「無月経」──月経が止まるサインを見逃さないで
どんな病気か・主な症状
「無月経」とは、一定の年齢に達しても月経が始まらない、または一度始まった月経が3か月以上止まってしまう状態を指します。
医学的には以下のように分類されます。
- 原発性無月経:18歳になっても初経(月経)が来ない状態
- 続発性無月経:それまであった月経が3か月以上停止した状態
「少し不規則だから大丈夫」と思い込みやすいですが、ホルモンバランスや生殖器の異常、生活習慣の乱れなど、背景にさまざまな要因が隠れていることがあります。
原因
無月経の原因は多岐にわたります。
原発性無月経の主な原因
- 染色体や遺伝的要因
- 子宮や膣の先天的な形成異常
- ホルモン分泌の異常
続発性無月経の主な原因
- 妊娠・授乳:最も多い生理的な原因
- 過度なストレスや体重変化:ダイエット、過労、摂食障害
- ホルモン異常:甲状腺疾患、下垂体腫瘍、多嚢胞性卵巣症候群(PCOS)
- 更年期・早発閉経:40歳未満で卵巣機能が低下する場合もある
特に現代の働く女性では、過度なストレスや不規則な生活、過剰なダイエットによるホルモンバランスの乱れが原因となるケースが目立ちます。
今できる対処法・予防法
生活習慣の見直しが第一歩です。
- 栄養バランスの良い食事:急激なダイエットは避ける
- 十分な睡眠:ホルモン分泌のリズムを整える
- 適度な運動:過度なトレーニングは逆効果になることも
- ストレス対策:趣味やリラクゼーションを取り入れる
ただし、無月経が続く場合は「自然に戻るだろう」と自己判断せず、早めの受診が大切です。特に将来の妊娠や骨粗鬆症リスクに関わることもあります。
受診の目安
次のような場合は婦人科の受診を強くおすすめします。
- 18歳になっても月経が始まらない
- これまであった月経が3か月以上止まっている
- 急激な体重減少や過度の運動習慣がある
- 更年期前なのに1年以上生理がない
「忙しくて受診できない」と思うかもしれませんが、無月経は体のSOSサインです。
検査方法・治療法
医療機関では、問診・基礎体温測定・血液検査(女性ホルモン、甲状腺ホルモン、プロラクチンなど)・超音波検査・MRIなどで原因を調べます。
治療は原因によって異なります。
- ホルモン療法:低用量ピルやホルモン補充療法
- 基礎疾患の治療:甲状腺疾患やPCOSなどに応じた治療
- 生活習慣改善:栄養指導、ストレスマネジメント
また、妊娠を希望している場合は、排卵を促す治療を行うこともあります。
まとめ・アドバイス
無月経は「ただの生理不順」と見過ごされがちですが、女性の体が発している重要なサインです。

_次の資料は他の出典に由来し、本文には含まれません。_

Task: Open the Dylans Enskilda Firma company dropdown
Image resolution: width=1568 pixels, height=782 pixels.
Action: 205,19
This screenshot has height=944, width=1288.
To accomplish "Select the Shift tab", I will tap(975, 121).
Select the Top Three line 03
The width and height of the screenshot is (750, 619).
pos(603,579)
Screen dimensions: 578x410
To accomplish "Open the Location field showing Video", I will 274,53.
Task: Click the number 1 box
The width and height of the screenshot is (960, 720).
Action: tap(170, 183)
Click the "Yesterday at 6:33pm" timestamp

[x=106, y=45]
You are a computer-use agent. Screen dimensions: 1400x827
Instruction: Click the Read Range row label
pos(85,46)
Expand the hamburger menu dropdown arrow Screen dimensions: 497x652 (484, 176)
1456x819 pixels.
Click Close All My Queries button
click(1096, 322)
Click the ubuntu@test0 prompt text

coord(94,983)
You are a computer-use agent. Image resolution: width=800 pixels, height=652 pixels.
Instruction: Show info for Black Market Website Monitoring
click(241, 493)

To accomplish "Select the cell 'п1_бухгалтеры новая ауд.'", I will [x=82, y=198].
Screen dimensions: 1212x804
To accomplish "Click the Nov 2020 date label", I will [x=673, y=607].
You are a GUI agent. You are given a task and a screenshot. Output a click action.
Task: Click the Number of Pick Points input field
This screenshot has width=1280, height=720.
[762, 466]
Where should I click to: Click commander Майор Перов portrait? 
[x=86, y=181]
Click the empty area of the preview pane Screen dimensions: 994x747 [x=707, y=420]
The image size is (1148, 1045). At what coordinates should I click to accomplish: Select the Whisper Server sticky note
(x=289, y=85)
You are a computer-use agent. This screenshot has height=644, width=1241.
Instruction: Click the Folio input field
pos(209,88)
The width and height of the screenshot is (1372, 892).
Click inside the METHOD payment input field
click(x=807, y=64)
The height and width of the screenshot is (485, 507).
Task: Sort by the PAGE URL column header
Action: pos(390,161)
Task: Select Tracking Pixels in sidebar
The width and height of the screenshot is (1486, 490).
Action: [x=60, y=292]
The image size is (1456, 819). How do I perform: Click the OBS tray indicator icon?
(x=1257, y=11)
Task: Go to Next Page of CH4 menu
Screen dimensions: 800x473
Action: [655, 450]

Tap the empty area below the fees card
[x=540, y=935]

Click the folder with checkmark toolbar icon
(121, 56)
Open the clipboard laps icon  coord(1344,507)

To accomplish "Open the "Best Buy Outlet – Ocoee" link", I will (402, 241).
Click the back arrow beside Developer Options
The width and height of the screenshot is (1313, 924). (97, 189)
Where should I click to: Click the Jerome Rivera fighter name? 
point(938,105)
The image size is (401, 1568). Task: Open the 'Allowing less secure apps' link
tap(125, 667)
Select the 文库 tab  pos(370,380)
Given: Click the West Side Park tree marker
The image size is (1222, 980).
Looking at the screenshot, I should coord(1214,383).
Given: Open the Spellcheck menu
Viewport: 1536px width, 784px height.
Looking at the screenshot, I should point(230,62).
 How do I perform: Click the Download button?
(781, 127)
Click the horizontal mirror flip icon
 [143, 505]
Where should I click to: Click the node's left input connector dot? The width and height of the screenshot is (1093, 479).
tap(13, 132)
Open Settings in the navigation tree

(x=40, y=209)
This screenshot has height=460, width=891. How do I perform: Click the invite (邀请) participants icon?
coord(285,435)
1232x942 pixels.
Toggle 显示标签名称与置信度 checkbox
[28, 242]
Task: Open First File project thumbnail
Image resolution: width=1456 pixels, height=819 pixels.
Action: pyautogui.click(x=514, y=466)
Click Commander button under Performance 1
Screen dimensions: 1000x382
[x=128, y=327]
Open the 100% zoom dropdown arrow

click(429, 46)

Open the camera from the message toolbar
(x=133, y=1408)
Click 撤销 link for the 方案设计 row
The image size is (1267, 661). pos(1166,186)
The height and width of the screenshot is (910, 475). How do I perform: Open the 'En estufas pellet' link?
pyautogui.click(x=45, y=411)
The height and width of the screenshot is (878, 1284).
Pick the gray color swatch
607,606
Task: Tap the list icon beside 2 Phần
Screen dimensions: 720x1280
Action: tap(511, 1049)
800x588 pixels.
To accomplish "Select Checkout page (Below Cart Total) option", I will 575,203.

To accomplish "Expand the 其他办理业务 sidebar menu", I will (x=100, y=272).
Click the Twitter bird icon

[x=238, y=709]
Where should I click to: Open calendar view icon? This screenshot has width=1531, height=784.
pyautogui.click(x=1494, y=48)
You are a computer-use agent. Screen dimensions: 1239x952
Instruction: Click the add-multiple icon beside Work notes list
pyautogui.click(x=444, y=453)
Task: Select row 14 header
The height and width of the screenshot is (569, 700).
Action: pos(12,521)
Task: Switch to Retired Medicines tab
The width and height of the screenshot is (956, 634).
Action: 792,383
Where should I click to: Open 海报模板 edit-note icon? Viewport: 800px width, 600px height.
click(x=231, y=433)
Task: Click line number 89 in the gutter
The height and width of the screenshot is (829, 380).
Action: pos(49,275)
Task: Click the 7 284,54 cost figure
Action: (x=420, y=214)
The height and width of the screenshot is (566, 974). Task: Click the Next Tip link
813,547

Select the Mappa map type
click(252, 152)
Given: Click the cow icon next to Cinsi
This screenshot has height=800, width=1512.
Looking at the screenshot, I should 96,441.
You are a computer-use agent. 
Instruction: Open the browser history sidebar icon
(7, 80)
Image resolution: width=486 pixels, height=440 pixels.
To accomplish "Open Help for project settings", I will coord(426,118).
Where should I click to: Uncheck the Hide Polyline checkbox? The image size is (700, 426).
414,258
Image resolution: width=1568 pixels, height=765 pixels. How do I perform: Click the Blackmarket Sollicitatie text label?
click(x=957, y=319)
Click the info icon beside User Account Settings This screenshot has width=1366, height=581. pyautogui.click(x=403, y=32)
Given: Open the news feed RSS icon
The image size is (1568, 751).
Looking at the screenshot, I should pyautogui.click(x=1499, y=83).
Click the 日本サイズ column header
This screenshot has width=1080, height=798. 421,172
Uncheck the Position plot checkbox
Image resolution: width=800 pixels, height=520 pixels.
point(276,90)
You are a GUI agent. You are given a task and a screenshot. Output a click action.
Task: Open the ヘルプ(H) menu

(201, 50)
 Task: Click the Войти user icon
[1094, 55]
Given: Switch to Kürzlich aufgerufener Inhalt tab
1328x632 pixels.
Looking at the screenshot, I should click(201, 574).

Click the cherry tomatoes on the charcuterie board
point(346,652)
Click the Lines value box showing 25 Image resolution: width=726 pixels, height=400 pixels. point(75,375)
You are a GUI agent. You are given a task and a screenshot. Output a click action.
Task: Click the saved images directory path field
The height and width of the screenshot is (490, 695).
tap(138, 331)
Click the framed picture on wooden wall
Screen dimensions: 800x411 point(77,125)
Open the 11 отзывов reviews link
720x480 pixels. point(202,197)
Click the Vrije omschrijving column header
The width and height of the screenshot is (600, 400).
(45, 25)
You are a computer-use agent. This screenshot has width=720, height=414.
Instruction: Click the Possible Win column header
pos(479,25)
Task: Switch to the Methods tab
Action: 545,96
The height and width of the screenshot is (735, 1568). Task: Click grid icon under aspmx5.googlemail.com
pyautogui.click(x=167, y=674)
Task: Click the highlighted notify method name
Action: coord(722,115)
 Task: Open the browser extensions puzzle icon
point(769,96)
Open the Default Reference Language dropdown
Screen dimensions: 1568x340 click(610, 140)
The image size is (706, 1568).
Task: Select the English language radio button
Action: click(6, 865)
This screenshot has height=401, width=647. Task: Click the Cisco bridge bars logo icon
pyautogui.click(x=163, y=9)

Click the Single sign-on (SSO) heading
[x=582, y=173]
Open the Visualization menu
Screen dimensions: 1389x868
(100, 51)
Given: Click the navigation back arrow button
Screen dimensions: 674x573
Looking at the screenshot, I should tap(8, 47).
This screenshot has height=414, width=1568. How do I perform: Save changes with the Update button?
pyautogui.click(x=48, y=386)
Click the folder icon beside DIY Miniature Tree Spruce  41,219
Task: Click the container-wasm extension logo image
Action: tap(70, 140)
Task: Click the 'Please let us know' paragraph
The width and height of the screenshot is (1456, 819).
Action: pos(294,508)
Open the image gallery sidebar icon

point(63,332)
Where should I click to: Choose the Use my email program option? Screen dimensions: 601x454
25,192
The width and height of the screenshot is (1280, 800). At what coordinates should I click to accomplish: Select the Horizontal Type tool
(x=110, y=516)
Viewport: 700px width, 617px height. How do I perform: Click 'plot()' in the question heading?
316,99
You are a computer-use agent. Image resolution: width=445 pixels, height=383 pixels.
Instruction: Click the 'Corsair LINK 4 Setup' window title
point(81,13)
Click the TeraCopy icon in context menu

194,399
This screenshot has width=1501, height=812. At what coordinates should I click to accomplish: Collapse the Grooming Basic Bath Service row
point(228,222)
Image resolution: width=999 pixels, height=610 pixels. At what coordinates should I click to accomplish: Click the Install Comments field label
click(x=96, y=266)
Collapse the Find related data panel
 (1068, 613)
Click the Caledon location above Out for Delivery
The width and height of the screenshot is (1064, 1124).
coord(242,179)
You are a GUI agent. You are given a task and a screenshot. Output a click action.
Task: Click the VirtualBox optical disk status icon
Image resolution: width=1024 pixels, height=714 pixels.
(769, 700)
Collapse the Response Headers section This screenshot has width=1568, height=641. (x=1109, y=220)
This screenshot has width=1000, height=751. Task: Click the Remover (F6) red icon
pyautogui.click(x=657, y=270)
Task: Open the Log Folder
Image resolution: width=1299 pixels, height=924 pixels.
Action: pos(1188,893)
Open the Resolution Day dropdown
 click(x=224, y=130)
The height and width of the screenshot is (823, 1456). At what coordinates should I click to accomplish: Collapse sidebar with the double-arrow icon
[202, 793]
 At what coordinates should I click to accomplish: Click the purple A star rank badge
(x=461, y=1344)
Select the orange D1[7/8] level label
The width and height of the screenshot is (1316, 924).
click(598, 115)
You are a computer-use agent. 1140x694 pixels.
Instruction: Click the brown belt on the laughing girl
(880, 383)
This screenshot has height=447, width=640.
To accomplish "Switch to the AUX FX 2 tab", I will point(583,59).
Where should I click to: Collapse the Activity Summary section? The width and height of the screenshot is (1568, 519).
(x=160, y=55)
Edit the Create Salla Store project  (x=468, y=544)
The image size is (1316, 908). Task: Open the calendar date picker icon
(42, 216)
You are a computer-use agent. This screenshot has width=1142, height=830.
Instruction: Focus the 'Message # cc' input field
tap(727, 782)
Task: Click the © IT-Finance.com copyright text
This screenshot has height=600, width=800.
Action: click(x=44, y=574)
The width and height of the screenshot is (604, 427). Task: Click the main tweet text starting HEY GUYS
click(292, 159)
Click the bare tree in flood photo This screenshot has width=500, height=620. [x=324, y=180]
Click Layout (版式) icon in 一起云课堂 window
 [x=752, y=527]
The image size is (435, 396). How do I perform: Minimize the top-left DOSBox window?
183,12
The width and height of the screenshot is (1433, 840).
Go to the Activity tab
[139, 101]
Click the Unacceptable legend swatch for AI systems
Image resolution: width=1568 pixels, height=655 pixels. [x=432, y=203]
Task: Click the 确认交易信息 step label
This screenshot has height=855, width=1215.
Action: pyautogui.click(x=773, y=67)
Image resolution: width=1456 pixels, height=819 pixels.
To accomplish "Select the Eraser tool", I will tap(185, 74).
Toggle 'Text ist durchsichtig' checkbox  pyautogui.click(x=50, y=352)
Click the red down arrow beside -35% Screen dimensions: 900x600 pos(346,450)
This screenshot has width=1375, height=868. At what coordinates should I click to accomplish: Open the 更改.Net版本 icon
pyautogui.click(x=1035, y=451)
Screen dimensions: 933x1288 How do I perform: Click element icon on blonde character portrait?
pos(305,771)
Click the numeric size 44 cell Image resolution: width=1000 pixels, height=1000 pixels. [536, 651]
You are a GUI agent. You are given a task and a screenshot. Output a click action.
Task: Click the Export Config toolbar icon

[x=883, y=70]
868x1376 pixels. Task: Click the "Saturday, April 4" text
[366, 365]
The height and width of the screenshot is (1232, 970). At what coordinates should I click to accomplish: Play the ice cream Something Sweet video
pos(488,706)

放置すると、妊娠への影響だけでなく、ホルモン不足による骨粗鬆症や心血管リスクにもつながることがあります。
名古屋市内には婦人科や女性外来を設ける医療機関があり、オンライン相談が可能なところも増えています。
「しばらく生理が来ていない」という方は、どうか一人で抱え込まず、早めに医師へ相談してください。